CEO Corie Barry said in a news release that Best Buy anticipated softer sales of consumer electronics this year. But as the Federal Reserve presses on with its campaign to cool down inflation by raising interest rates, consumer demand “has been even more uneven and difficult to predict,” she said.
She said the retailer is ready for the holiday season and “prepared for a customer who is very deal-focused with promotions and deals for all budgets.”
Here’s how the company did for the fiscal third quarter, compared with what Wall Street was expecting, based on a survey of analysts by LSEG, formerly known as Refinitiv:
- Earnings per share: $1.29 adjusted vs. $1.18 expected
- Revenue: $9.76 billion vs. $9.90 billion expected
Best Buy, like home improvement retailers, is seeing demand moderate as it follows years of increased purchases of computer monitors, home theaters and appliances during the Covid pandemic. Customers not only have shifted back to spending on experiences, such as airplane and concert tickets, but also have less money for discretionary purchases as they spend more on necessities like food because of inflation.
Barry previously told investors that she expected this fiscal year to be “the low point in tech demand” before purchases pick up again.
Best Buy tends to draw customers with higher incomes than the general population, which helped to prevent a deeper decline as inflation hits consumers.
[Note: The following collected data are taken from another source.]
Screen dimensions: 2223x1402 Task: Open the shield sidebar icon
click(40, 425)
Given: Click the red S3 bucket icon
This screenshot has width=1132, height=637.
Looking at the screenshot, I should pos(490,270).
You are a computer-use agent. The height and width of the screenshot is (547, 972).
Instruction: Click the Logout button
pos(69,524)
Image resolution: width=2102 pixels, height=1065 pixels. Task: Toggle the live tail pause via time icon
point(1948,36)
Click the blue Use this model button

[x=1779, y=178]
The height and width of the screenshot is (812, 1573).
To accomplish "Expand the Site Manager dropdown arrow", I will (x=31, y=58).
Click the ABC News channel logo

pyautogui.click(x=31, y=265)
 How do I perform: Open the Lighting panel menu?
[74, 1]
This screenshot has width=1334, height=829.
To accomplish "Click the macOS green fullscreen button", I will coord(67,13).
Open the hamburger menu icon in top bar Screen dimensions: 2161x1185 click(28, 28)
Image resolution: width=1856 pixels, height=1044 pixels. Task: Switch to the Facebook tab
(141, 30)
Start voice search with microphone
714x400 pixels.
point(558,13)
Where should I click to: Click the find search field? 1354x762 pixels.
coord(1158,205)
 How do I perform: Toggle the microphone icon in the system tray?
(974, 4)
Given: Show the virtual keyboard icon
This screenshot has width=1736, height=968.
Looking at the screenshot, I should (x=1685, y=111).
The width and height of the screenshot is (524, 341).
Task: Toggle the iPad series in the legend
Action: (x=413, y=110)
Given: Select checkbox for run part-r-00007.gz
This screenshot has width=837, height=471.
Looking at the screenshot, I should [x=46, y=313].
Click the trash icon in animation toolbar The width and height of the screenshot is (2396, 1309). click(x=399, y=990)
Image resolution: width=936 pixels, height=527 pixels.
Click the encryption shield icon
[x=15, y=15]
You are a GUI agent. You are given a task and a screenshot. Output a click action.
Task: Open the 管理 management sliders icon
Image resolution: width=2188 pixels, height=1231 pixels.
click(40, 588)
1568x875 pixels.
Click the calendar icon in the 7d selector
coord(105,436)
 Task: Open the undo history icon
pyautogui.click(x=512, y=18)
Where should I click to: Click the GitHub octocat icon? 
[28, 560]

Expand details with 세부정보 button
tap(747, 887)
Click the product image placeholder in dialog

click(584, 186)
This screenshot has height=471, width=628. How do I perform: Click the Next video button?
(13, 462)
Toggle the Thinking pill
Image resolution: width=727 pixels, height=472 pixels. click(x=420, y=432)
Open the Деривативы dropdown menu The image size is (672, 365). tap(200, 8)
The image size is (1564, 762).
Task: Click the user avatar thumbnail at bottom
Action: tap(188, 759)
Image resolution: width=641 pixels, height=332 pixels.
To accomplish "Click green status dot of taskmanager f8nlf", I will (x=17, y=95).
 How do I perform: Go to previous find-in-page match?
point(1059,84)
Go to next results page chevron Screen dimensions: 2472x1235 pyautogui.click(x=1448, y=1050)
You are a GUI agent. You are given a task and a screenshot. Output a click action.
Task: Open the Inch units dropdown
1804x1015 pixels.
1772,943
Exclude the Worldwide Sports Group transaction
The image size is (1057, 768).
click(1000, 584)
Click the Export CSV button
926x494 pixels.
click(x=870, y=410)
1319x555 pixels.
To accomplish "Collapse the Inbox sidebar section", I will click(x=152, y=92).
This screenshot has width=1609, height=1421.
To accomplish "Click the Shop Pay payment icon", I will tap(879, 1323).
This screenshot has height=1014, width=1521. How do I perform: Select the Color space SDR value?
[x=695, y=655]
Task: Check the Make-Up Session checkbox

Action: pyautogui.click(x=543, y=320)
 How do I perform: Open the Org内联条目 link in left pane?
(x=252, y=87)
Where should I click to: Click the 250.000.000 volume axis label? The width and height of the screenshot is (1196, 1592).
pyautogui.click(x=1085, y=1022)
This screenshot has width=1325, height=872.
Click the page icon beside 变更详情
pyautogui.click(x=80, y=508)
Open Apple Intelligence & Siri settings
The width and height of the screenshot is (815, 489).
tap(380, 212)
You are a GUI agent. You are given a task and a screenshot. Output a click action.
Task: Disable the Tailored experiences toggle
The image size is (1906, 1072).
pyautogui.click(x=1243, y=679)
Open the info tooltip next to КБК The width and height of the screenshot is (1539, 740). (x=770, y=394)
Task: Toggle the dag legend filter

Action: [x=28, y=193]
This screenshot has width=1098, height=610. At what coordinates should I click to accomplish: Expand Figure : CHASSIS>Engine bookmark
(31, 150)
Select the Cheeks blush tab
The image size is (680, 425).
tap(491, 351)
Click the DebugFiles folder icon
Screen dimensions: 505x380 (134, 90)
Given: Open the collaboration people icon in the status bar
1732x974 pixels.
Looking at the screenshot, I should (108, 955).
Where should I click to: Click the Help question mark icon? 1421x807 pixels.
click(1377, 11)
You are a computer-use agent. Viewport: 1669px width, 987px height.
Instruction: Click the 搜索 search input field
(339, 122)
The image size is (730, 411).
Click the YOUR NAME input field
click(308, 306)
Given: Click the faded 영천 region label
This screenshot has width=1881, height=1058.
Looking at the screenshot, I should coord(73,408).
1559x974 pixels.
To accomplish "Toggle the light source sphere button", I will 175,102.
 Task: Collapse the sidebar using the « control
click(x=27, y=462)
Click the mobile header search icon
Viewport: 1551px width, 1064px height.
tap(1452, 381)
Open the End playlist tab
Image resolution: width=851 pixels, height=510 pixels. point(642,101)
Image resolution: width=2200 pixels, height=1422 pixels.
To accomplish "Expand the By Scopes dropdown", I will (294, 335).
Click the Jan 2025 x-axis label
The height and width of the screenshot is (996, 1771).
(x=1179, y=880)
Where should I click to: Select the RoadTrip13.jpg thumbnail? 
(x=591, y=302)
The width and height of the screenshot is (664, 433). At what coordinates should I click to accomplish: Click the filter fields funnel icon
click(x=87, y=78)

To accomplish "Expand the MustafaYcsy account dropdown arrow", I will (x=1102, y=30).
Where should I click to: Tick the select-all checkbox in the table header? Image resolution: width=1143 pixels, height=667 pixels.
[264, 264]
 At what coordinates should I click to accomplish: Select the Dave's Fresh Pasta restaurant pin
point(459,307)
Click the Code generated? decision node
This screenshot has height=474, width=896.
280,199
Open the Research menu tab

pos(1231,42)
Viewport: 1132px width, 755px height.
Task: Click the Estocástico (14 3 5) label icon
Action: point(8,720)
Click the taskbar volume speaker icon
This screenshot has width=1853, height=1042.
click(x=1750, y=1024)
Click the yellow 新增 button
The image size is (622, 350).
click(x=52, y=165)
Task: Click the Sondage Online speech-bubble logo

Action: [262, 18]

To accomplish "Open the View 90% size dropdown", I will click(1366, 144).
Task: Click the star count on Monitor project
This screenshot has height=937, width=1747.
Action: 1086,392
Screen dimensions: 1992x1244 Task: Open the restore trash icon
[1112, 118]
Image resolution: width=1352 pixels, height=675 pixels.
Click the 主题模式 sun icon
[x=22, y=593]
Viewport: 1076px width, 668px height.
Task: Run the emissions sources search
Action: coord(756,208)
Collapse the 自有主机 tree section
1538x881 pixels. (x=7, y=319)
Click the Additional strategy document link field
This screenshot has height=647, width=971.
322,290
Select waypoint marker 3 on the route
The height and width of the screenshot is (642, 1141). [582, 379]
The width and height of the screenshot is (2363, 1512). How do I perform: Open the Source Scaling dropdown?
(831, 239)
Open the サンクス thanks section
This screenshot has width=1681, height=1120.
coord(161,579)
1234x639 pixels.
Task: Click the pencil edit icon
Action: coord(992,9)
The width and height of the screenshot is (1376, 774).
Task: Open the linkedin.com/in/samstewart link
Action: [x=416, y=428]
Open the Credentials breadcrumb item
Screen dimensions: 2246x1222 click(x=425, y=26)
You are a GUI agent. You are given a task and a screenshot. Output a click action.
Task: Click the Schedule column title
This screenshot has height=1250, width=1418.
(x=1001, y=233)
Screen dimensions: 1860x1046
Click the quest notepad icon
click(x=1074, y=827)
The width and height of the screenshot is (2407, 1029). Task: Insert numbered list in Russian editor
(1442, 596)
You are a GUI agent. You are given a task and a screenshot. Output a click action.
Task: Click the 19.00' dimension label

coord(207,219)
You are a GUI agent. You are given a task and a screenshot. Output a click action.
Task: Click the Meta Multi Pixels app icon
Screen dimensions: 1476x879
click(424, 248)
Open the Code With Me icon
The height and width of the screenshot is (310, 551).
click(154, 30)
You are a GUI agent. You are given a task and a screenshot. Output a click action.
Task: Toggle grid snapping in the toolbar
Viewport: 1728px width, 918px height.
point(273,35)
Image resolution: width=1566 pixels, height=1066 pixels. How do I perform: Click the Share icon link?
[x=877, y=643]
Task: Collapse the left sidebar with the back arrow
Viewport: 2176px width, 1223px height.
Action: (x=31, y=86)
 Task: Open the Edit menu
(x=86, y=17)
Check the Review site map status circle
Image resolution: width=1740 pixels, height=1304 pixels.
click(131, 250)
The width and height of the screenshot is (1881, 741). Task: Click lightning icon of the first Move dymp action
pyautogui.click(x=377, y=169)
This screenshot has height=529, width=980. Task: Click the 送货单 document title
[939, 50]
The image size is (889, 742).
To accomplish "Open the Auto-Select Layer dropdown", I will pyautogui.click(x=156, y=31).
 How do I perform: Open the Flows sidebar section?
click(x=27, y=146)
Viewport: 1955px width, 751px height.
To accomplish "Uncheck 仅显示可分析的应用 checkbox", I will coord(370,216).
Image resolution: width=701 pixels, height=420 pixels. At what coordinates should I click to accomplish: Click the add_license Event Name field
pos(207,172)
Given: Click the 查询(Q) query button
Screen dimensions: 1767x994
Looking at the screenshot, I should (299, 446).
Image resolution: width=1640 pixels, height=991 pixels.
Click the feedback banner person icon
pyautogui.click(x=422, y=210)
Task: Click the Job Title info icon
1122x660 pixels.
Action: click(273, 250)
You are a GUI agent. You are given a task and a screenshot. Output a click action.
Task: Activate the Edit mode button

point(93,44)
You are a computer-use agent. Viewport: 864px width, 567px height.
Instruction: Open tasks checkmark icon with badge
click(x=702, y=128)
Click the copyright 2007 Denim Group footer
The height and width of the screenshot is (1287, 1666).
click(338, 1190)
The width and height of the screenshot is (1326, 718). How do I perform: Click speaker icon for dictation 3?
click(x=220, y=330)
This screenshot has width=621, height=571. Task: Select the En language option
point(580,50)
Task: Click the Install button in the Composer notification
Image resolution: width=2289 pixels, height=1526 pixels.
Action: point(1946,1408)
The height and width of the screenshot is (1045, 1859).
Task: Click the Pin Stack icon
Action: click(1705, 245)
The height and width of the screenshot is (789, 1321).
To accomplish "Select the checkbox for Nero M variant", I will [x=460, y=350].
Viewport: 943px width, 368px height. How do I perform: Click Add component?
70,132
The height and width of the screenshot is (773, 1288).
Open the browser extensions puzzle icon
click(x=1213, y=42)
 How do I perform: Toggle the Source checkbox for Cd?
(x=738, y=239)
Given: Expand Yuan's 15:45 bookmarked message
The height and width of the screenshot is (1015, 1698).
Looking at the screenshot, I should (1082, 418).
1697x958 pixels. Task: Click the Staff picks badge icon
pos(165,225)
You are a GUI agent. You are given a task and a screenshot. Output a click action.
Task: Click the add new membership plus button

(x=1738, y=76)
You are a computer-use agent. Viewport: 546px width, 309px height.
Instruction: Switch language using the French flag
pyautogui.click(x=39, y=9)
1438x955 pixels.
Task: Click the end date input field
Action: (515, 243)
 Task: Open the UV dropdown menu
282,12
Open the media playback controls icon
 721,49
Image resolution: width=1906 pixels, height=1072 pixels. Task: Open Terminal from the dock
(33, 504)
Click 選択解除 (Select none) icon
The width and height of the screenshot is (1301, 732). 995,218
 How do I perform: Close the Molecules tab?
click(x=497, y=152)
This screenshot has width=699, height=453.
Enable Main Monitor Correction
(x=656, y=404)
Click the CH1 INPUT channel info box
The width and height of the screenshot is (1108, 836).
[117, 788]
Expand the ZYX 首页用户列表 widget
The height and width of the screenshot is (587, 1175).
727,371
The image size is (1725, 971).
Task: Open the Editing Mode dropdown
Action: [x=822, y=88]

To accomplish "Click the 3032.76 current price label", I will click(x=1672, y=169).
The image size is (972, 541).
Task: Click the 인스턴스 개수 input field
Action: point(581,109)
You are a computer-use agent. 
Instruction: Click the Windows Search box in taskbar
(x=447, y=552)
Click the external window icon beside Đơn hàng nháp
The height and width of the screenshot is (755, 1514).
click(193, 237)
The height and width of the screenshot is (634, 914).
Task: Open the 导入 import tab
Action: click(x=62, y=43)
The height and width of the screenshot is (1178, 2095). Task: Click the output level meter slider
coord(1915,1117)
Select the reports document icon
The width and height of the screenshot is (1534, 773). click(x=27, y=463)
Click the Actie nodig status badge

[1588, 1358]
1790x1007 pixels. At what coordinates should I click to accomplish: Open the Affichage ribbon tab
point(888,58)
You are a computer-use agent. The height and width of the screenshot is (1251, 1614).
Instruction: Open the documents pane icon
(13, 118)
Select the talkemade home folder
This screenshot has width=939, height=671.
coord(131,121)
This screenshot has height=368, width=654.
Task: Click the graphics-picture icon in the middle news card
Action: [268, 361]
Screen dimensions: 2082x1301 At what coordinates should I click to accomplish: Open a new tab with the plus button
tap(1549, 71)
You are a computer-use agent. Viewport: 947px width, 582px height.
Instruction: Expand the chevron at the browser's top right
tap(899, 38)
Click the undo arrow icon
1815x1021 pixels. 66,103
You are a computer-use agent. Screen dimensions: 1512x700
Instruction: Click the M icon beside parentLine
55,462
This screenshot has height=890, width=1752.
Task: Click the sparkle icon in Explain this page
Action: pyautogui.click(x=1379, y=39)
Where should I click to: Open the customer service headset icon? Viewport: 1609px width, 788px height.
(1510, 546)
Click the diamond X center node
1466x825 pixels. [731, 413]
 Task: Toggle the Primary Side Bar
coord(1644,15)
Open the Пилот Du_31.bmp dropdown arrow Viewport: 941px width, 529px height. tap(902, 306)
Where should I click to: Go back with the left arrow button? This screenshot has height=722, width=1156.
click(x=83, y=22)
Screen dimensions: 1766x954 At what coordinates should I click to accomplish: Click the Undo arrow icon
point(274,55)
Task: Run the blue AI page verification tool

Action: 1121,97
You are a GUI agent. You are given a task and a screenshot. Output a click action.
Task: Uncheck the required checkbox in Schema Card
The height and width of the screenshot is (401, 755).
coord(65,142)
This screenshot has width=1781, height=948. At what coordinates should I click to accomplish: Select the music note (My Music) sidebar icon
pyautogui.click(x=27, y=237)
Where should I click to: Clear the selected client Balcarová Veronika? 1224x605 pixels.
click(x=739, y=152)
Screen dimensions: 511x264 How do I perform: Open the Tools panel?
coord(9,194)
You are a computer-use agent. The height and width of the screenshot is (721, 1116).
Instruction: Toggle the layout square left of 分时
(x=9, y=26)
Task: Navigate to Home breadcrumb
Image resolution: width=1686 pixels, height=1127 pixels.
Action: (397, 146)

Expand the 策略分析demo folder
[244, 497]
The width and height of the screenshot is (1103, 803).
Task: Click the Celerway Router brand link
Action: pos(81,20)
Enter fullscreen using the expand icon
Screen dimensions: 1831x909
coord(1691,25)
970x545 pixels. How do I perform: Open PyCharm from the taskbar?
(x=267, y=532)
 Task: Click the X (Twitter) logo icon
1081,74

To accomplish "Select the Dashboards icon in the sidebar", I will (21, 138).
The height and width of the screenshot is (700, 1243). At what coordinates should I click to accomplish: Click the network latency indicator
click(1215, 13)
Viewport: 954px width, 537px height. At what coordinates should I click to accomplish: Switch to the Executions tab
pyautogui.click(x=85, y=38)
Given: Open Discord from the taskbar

On an earnings call with investors, Barry said some customers chose cheaper TVs during the quarter, but the company did not see as much trade down in other categories. She said the percent of revenue coming from premium products and the percent of purchases over $1,000 was steady compared with the year-ago period.
Deals, however, have become more prevalent for consumer electronics. Barry said industry promotions and discounts have risen compared with last year, and the pre-pandemic fiscal year of 2020.
In the three-month period that ended Oct. 28, Best Buy said net income dropped to $263 million, or $1.21 per share, from $277 million, or $1.22 per share, in the year-ago period. Revenue fell from $10.59 billion a year earlier.
Comparable sales, an industry metric that includes sales online and at stores open at least 14 months, fell by 6.9% year over year and 7.3% in the U.S., as shoppers bought fewer appliances, computers, home theaters and mobile phones. The company said it did see sales growth in gaming.
Best Buy’s online sales declined by 9.3% in the U.S.
Even as it saw lower demand for merchandise, Best Buy drove higher profitability as it made money from its annual membership program, sold products with more favorable margins and had lower supply chain costs.
Shares of Best Buy closed at $67.62 on Tuesday, down less than 1%. So far this year, the company’s stock has tumbled about 16%, underperforming the 18% gains of the S&P 500 during the same period.